В-третьих. Менее заметным, но по существу дела самым важным является последнее несоответствие данной мною формулы с обыденным словоупотреблением. А именно: определяя открытие как решение требующих творчества проблем, я намеренно оставляю в стороне признак новизны, считаемый – в обыденном словоупотреблении – необходимым пособием для выяснения понятия открытия. “Открыть можно только что-нибудь новое” – такой тезис на первый взгляд кажется сам собою разумеющимся.
Невведение признака новизны сделано мной намеренно по следующим двум главнейшим соображениям. Прежде всего потому, что новизна сама по себе является понятием в высокой степени сложным: я отсылаю к §§ 102-112, в коих мною намечены главные проблемы, вырастающие при анализе этого понятия.
Я указываю в этих параграфах, что новизна определяется двумя моментами: “определительным уровнем” и “определительным избытком”; что оба эти момента в высокой степени изменчивы; что в зависимости от определительного уровня находится “качество” новизны, а от избытка – ее “количество” и т. д.
Таким образом, только наивным неведением можно объяснить те методологически-ошибочные “определения”, которые более простое (логически) понятие открытия стараются объяснить гораздо более сложным понятием новизны.
Вторым соображением служило также и то обстоятельство, что введение понятия новизны в определение “открытия” привело бы к большой практической путанице, так как нам пришлось бы произвольно выделить из числа “открытий” некоторое число таких человеческих актов, которые по всей строгости логики имеют несомненное право на такой титул – если мы вернемся к нашему изолированному от общества субъекту и предположим, что он самостоятельно нашел формулу соотношения между катетами и гипотенузой прямоугольного треугольника, то мы с удобством скажем, что этот субъект сделал открытие (независимо от известности или неизвестности Пифагоровой теоремы).
Отмечу, что невведение понятия новизны я отстаиваю, следовательно, не по априорным каким-либо соображениям, а просто в целях терминологической простоты. Конечно, можно было бы ставить в зависимость “открытие” или просто “обнаружение” свойств катетов от того, есть ли еще кто-нибудь на земле, кто уже знает эти свойства.
Но гораздо проще оставить новизну в стороне и сказать: дана проблема; для того, чтобы найти ее решение, надо сделать творческое усилие; данный субъект сделал это усилие; он сделал открытие. А затем вторым и совершенно самостоятельным явится вопрос о том, ново ли это открытие или нет.

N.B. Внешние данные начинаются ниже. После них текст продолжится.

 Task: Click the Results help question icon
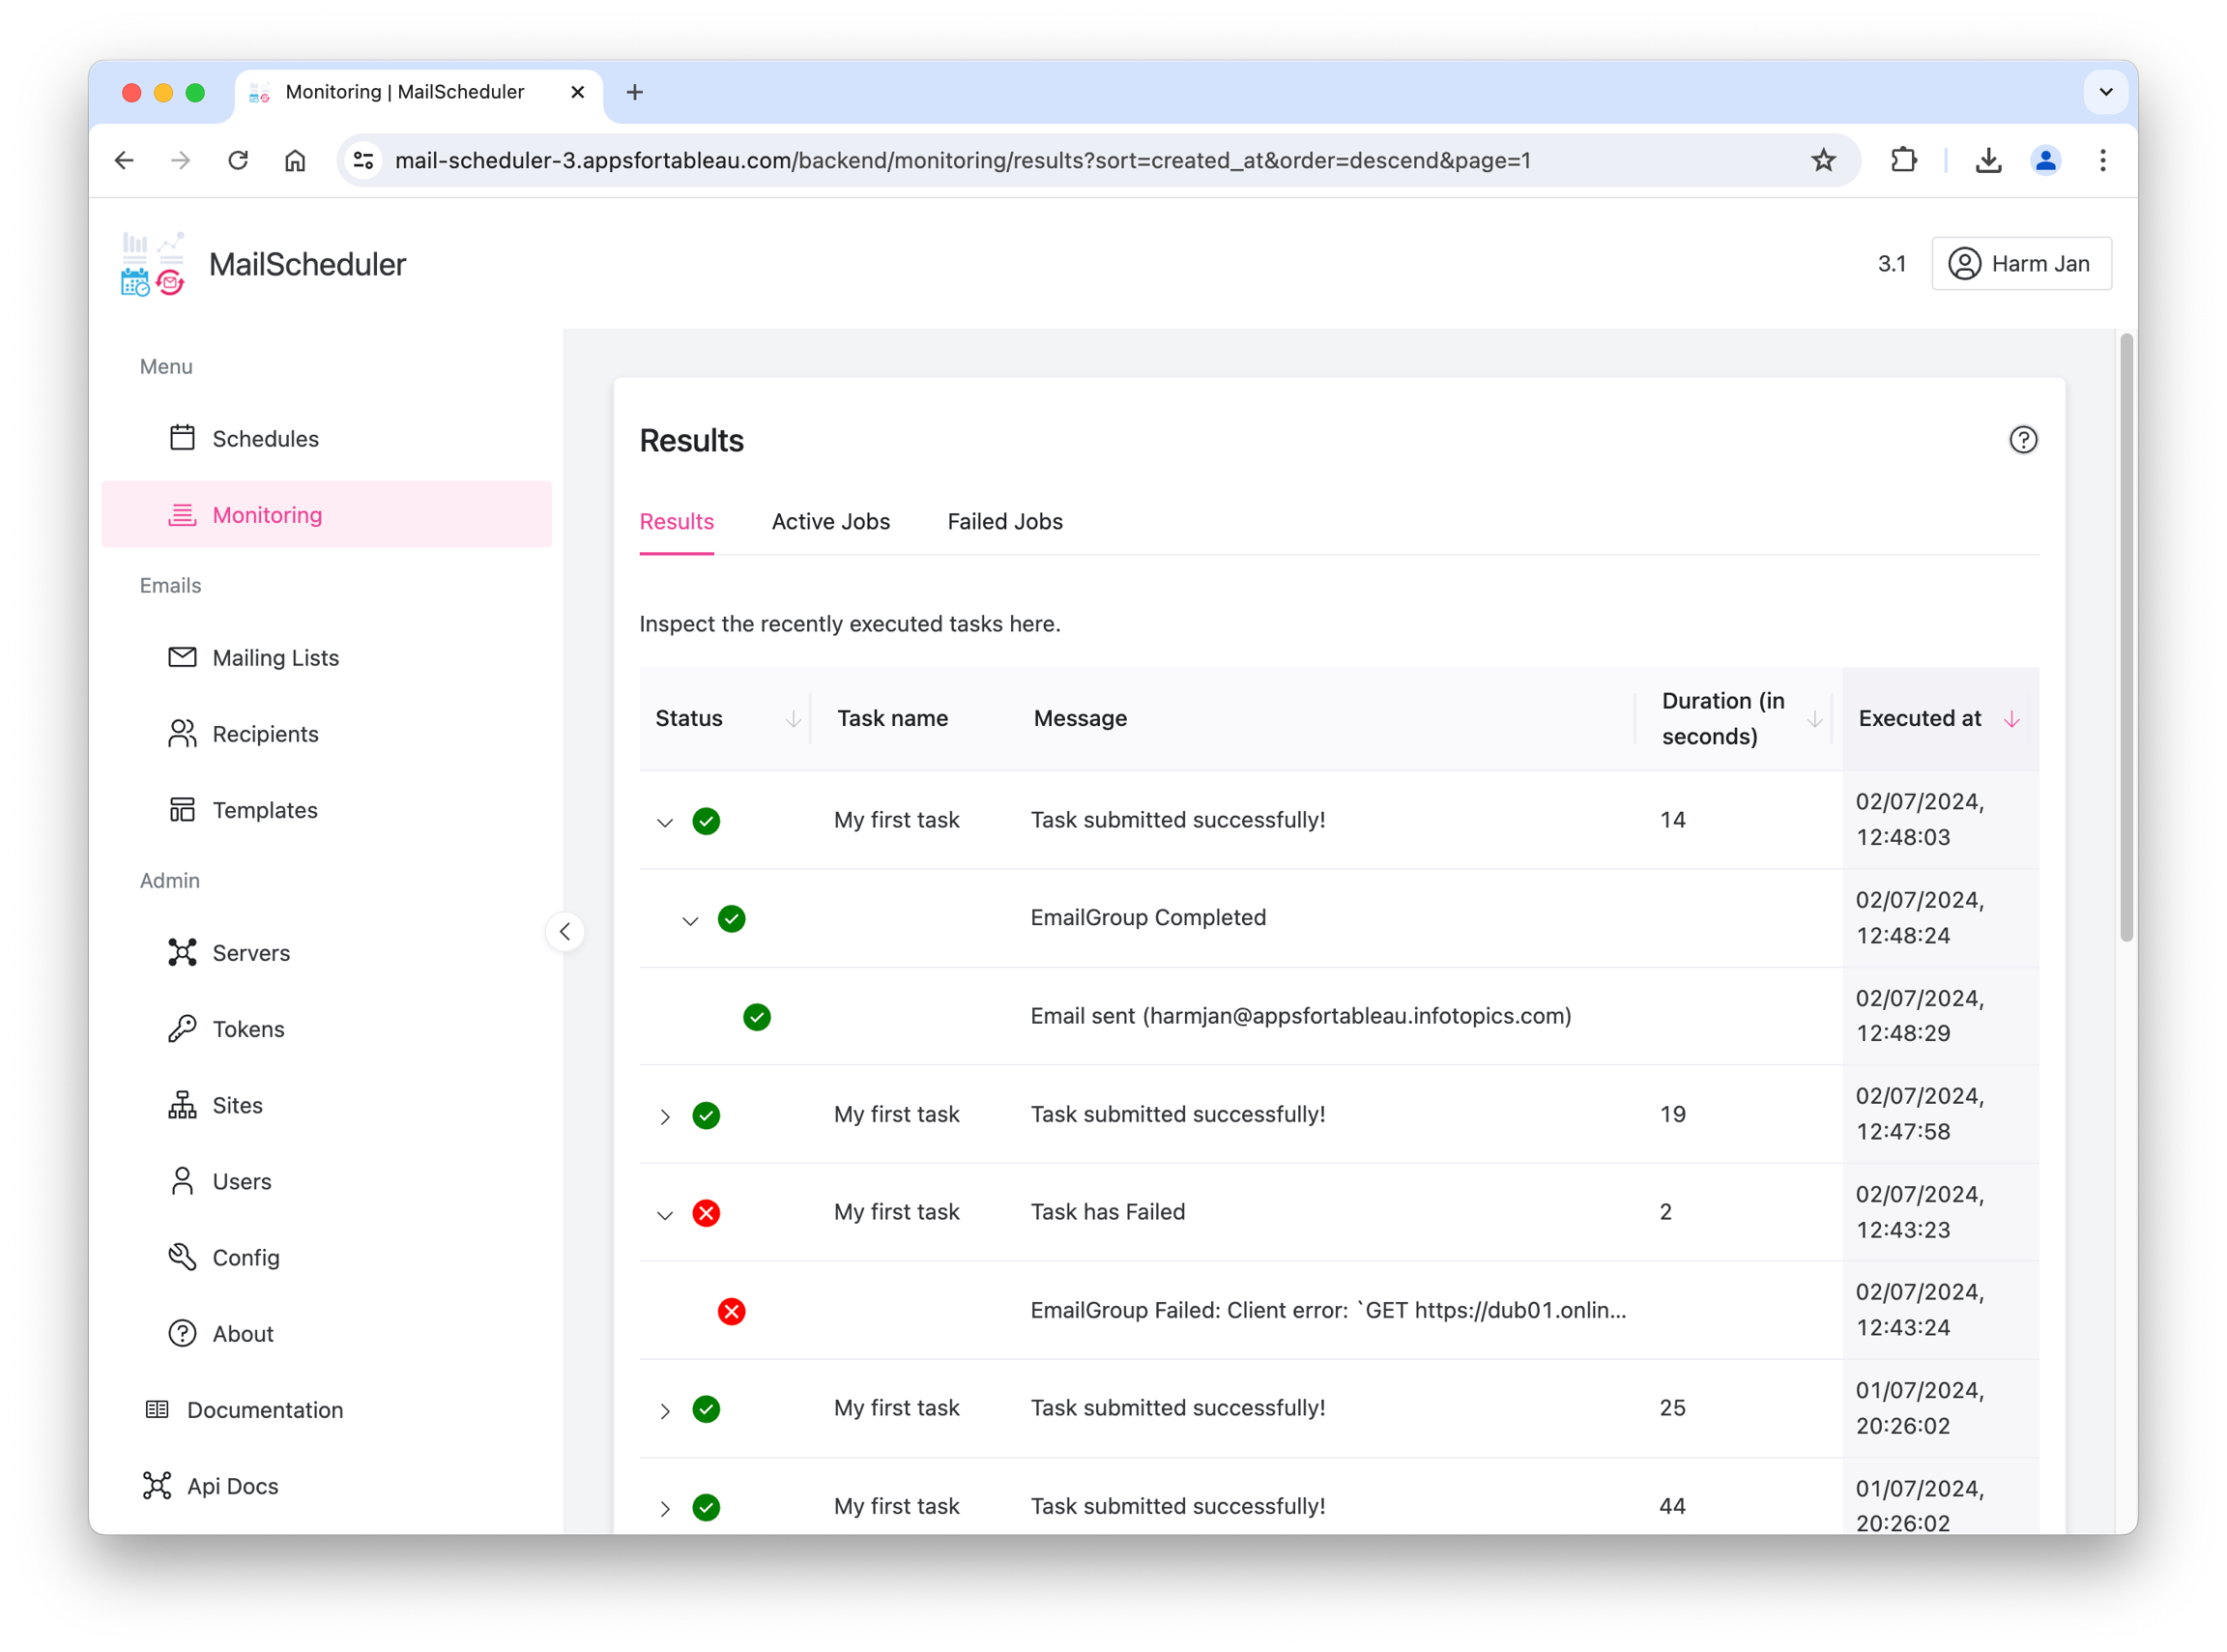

Замечу, что и обыденное словоупотребление, вводя в определение открытия момент новизны, все-таки допускает contradictio in adjectis, говоря о “старых открытиях”, в смысле открывания общеизвестных вещей.
В заключение намечу и причину, почему в обычном словоупотреблении часто путаются открытия с новизной. Несомненно, что субъект не может открыть то, что ему самому известно.
А так как некоторая сумма знаний в каждом данном обществе (неразумно) предполагается как бы объективно известной, то поэтому и делают неосознанную ошибку, говоря: как же можно открыть данную истину, раз она всем известна?
При этом забывают, что логически нет ни малейшей разницы между первым лицом, открывшим свойства безмена, и Кулибиным (самостоятельно, но много позднее), установившим тот же закон неравноплечного рычага. Понятию открытия имманентна только чисто субъективная новизна.
И если я не ввожу в мое определение даже и этой последней, то и это я делаю намеренно: не всякая субъективная новизна ведет к открытию. Новое есть переход (“прыжок”) от известного к неизвестному; а открытие требует прыжка усиленного (квалифицированно широкого). Поэтому всякое открытие заключает в себе не просто субъективную новизну, а ту широкую субъективную новизну, которая именуется творчеством.
А это возвращает меня к отправной точке.